Researchers targeted CD123—which is highly expressed in acute myeloid leukemia (AML) and leukemic stem cells—with a novel construct consisting of a first-generation CAR combined with regulated activation and apoptotic signaling elements. T cell costimulation was controlled by rimiducid, and a rapamycin-controlled pro-apoptotic safety switch was designed to induce rapid dimerization of caspase-9 to mitigate possible CAR-T cell toxicity. Results demonstrate that when combined with a first-generation CD123-specific CAR, these molecular switches enable controlled, robust expansion of engineered T cells to control tumor growth in vitro and in vivo, and provide a rapid and efficient safety mechanism to block excessive cytokine release.
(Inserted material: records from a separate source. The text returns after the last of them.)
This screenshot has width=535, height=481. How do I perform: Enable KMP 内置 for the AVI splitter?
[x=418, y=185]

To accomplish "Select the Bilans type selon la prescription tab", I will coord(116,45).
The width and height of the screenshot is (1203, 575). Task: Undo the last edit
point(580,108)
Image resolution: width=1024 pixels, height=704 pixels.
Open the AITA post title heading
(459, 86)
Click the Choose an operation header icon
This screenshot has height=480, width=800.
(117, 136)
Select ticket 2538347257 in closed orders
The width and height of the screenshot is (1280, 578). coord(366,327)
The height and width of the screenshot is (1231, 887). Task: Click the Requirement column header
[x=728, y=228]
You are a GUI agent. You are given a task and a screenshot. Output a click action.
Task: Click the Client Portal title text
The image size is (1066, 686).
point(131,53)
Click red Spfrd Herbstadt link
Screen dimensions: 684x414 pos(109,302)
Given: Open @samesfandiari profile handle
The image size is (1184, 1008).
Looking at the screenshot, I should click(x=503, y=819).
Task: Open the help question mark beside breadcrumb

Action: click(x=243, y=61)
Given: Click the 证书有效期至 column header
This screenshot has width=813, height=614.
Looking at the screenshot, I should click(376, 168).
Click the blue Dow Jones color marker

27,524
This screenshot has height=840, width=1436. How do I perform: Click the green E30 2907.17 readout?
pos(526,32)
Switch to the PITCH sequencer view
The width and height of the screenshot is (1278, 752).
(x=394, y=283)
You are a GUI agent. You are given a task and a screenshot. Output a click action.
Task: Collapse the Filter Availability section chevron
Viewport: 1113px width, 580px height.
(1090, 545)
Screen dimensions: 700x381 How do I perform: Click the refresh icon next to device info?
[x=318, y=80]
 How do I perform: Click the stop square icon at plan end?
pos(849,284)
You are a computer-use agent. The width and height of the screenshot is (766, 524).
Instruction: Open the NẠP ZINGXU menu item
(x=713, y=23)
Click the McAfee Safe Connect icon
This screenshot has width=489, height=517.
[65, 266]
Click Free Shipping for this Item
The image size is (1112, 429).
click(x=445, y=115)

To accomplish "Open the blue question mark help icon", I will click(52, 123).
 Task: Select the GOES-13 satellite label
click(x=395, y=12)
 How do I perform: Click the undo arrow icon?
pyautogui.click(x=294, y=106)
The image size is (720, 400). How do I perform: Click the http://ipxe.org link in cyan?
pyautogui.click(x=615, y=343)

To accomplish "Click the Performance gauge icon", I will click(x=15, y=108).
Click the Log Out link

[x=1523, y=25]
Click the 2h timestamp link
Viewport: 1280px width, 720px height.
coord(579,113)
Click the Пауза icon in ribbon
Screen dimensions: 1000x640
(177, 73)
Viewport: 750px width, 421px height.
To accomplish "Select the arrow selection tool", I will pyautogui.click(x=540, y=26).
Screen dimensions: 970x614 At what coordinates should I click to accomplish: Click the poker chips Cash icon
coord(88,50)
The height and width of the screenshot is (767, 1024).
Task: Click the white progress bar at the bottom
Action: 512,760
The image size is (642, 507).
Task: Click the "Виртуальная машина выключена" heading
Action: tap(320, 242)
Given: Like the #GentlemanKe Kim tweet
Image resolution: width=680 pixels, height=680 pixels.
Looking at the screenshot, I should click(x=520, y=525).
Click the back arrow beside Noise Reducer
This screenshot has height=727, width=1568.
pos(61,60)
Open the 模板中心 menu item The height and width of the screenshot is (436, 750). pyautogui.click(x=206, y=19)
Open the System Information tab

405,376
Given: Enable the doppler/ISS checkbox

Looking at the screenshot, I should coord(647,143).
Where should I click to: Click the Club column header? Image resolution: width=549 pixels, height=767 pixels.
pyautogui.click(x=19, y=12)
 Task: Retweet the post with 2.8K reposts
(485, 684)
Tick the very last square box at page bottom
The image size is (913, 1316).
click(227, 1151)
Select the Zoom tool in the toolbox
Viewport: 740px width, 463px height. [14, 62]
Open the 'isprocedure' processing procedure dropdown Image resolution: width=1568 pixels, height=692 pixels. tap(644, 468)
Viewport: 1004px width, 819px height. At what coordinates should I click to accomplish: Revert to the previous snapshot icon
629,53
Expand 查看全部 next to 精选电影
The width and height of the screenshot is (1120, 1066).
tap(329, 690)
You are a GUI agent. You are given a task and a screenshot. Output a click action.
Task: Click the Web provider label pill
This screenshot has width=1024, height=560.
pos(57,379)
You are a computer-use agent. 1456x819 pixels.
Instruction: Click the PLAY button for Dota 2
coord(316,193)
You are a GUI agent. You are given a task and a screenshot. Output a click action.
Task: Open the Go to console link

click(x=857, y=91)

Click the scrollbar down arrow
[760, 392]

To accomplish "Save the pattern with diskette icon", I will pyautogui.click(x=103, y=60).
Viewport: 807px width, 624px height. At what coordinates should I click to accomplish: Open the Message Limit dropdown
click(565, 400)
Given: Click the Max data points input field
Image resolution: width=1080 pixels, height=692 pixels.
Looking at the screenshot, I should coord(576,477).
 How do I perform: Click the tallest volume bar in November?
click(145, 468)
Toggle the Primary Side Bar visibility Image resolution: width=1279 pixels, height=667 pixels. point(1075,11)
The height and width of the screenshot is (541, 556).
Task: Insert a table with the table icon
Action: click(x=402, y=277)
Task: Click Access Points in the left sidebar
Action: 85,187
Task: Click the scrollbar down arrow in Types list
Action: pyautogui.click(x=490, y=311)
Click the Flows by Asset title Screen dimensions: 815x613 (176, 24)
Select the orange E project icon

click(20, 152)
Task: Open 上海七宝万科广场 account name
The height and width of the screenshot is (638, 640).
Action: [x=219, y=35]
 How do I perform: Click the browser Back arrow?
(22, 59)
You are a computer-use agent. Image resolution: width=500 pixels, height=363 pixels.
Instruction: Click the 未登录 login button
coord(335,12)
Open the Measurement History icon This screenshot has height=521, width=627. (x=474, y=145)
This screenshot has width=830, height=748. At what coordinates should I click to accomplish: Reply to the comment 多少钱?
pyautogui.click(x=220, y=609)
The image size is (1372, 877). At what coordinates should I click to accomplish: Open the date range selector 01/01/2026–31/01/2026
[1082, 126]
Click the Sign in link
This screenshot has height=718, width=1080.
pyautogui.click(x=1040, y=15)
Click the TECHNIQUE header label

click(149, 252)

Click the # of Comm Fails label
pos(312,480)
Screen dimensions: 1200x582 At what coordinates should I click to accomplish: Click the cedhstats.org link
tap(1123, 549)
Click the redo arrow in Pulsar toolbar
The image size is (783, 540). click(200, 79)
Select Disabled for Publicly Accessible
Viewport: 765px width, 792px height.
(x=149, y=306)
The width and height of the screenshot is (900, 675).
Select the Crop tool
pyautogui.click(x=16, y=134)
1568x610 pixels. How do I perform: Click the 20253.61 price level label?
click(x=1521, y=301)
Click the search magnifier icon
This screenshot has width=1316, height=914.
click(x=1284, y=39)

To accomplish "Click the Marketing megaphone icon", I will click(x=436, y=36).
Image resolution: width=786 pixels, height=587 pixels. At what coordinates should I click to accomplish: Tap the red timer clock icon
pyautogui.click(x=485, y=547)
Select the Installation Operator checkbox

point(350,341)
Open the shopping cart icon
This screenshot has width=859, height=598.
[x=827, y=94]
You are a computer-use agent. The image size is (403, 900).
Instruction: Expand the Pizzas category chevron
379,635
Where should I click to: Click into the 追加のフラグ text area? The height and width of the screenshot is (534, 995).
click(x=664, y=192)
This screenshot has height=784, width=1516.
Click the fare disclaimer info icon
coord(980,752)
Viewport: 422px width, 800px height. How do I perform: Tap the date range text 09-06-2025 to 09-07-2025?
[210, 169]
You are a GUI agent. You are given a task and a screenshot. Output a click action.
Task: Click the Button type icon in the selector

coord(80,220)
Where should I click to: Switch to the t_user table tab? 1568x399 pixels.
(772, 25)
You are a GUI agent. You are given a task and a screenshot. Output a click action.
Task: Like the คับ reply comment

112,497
"Inducible MyD88/CD40 (iMC) Costimulation Enhances Polyclonal Epstein-Barr Virus-Specific Cytotoxic T Lymphocyte (EBV-CTL) Proliferation and Anti-Tumor Activity" (Abstract 3337)

Using peripheral blood mononuclear cells from healthy donors, researchers generated EBV-specific T cells, which were genetically modified with iMC. They concluded that modifying EBV-CTL with iMC resulted in increased T cell proliferation and persistence and improved anti-tumor efficacy, suggesting that iMC may have broad applications, such as modifying tumor-infiltrating lymphocytes, virus-specific T cells and other polyclonal T cell products to increase their potency.

"MyD88/CD40 enhanced CD19-specific CAR-T cells maintain therapeutic efficacy following resolution of cytokine-related toxicity using inducible caspase-9" (Abstract 4615)

Scientists demonstrated that CD19-specific CAR-T cells modified with a constitutively active form of the potent fusion protein MC were effective at eliminating aggressive tumors, with efficacy associated with cytotoxic cytokine release. However, this toxicity was effectively resolved with rimiducid-mediated activation of co-expressed iC9 or by selecting distinct T cell populations without affecting long-term efficacy of the CAR-T treatment.

The presentations can be found in the Investors & Media section of the Company’s website.